Auerbach also underlined U.S. satisfaction with progress made at ICG-4 at St. Petersburg, Russia, particularly adoption of new principle on transparency for open services:  “Every provider should publish documentation that describes signal and system information, policies of provision and minimum levels of performance for its open services.”

Organized by the Shanghai International Exhibition Co., Ltd., the event was hosted by the China Second Generation [Compass/Beidou-2] Satellite Navigation System Project Management Center, which oversees development of the Compass system.
Ran Chengqi, deputy director of the Compass center, welcomed the conference attendees and later presented a keynote address on the Compass program development. Ran offered little new insight into plans for Compass, other than to mention that another satellite would be launched later this year. China has already launched three Beidou-2 spacecraft in 2010.

Other host organizations included the Department of High and New Technology Development and Industrialization, for China’s Ministry of Science and Technology (MOST), and the Science & Technology Commission of Shanghai Municipality. Inside GNSS served as the “global media sponsor” for the event.

No Compass ICD Yet
Hope for an early release of the draft interface control document (ICD) for Compass — a fourth revised version of the interface specification reportedly has been complete for nearly a year —remains unfulfilled, frustrating some companies’ efforts to design Beidou-compatible user equipment.

Gengsheng Zhang, an engineer from Qualcomm Inc., asked members of a panel discussing development of the Beidou civil application market, “Does the Chinese government have a clear timeline for releasing the ICD? What hasn’t it announced the codes?”

Yang Qiangwen, a senior Compass engineer, acknowledged that the national government has still not reach resolution on the issue. “I have attended many meetings” on the subject, Yang said. “One view is that the earlier, the better; another view is to create a buffer” before release of an ICD, he said.

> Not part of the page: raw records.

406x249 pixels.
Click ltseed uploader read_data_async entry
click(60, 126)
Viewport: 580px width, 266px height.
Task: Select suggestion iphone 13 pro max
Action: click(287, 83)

In earlier remarks during the panel discussion, Yang admitted that the task of designing and developing a GNSS system is not trivial. "Whether we can build a good system that can provide a . . . stable service — this is a big challenge,” he said. “The Beidou system has come along very quickly . . . and has come a long way. But we are still facing many technical problems. [The Compass program] needs more participation by many experts.”

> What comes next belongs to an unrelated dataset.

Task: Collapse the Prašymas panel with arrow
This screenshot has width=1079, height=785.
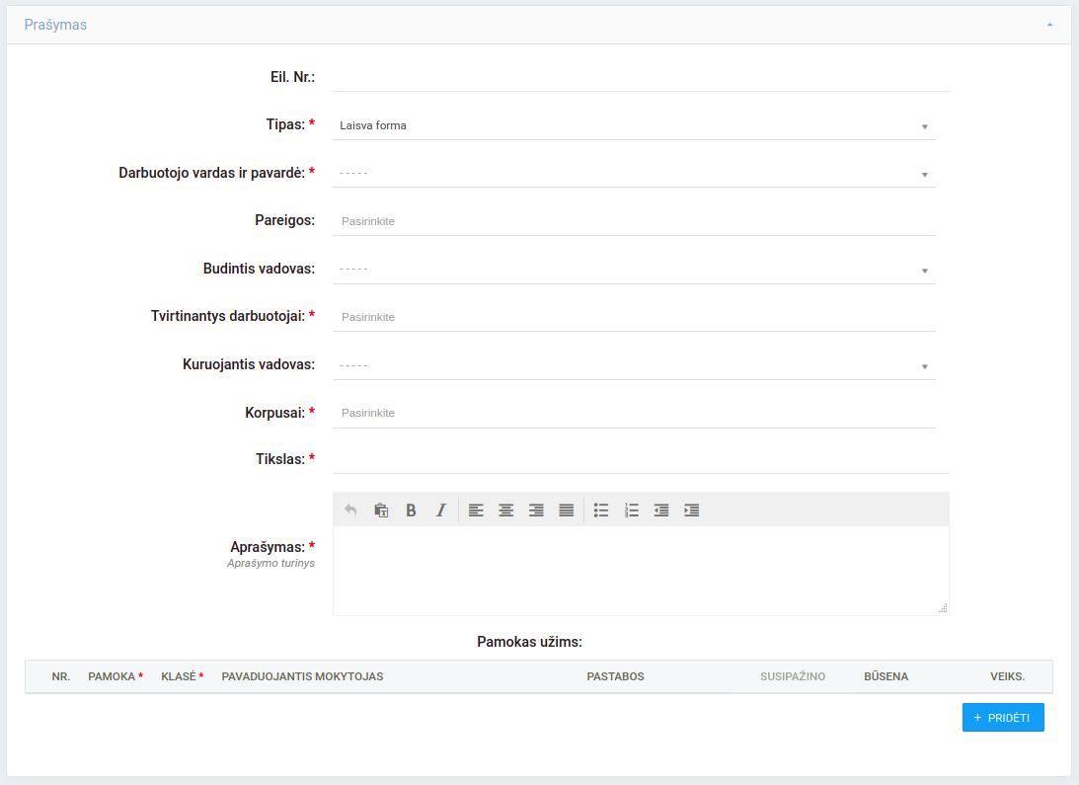Action: click(1049, 25)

What may have been lacking in new information from the Beidou program and Chinese government was compensated in good measure by the strong participation of Chinese industrial leaders, who expressed broad support for the program.

In several NaviForum panel sessions, senior leaders from Autonavi, Shanghai HuaCe Navigation Ltd., Shanghai Galileo Industries, Beijing Unistrong Science & Technology Co., Ltd., and others discussed their companies’ development of GNSS user equipment and efforts and hopes to add Compass capabilities, too.

In his keynote presentation, Ran Chengqi emphasized the government’s desire to promote Compass and its applications. The Compass project management center would encourage Chinese entrepreneurs and provide technical support as well as support for the drafting of appropriate policies and regulations to create a stable framework for Compass development.

Ran predicted that with completion of a regional Beidou-2 constellation by 2010, that Compass would see applications in intelligent transportation systems, such as monitoring marine and land navigation and providing real-time traffic information to vehicles.

A special feature in the October issue of Inside GNSS magazine will discuss these commercial activities in greater detail and the discussion at NaviForum Shanghai 2010 in greater detail.